## WORK ORDER
Exactly the lines from the line that has "Click the orange 'Sites' legend label" through the final line below are to be retyped, and the pictures are not.

Extracted data entries:
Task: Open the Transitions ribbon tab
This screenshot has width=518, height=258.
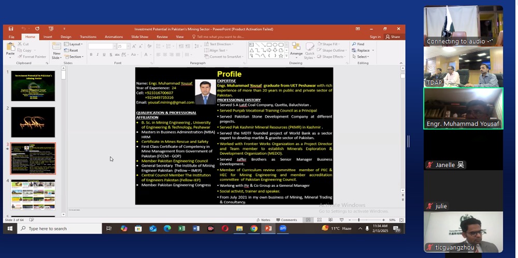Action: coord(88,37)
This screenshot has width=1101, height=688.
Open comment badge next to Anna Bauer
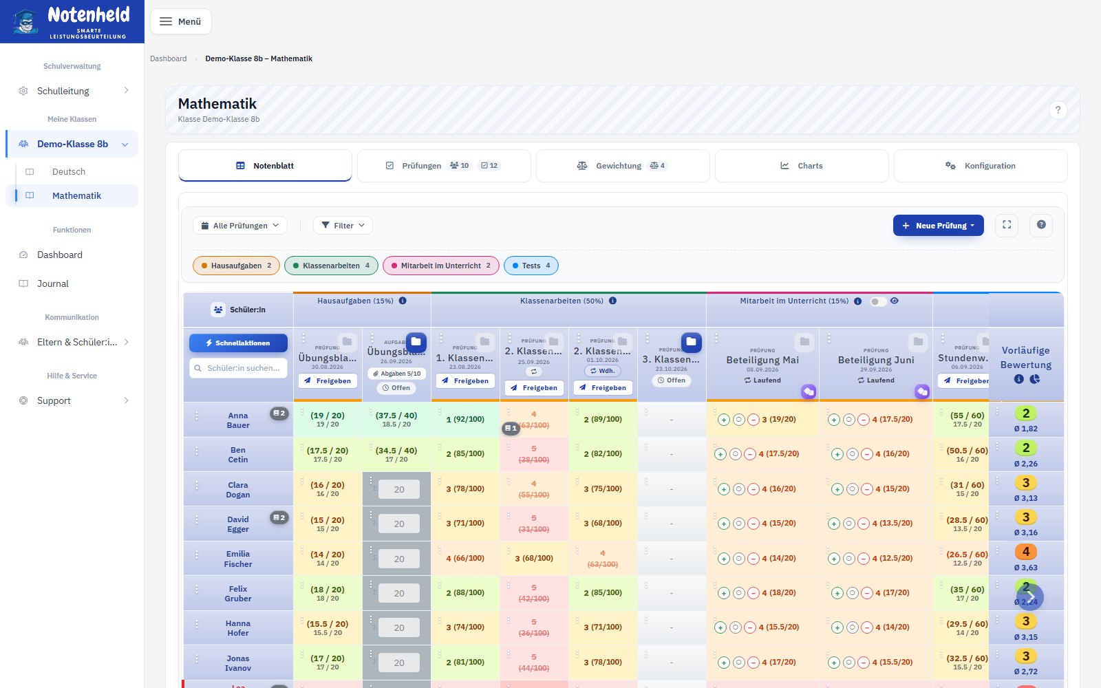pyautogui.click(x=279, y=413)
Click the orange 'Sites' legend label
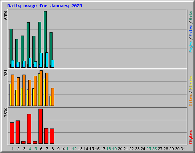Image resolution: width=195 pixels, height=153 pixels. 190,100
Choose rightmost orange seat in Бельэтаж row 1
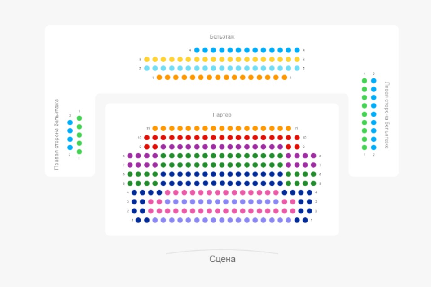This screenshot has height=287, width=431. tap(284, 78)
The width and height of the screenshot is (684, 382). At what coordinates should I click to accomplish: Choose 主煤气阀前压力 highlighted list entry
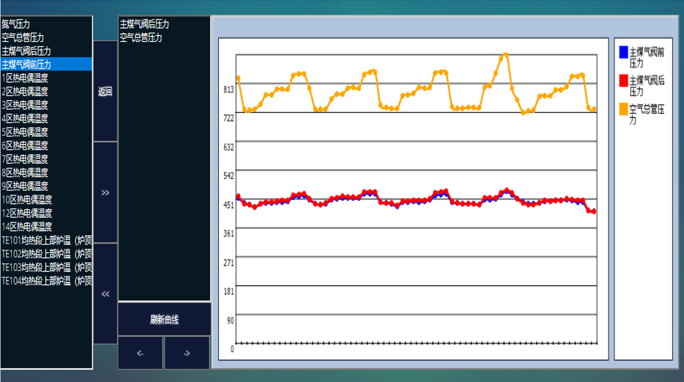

## THE COMPLETED TASK
Click the orange 'Sites' legend label
Image resolution: width=195 pixels, height=153 pixels. 190,100
Choose rightmost orange seat in Бельэтаж row 1
This screenshot has height=287, width=431. tap(284, 78)
The width and height of the screenshot is (684, 382). At what coordinates should I click to accomplish: Choose 主煤气阀前压力 highlighted list entry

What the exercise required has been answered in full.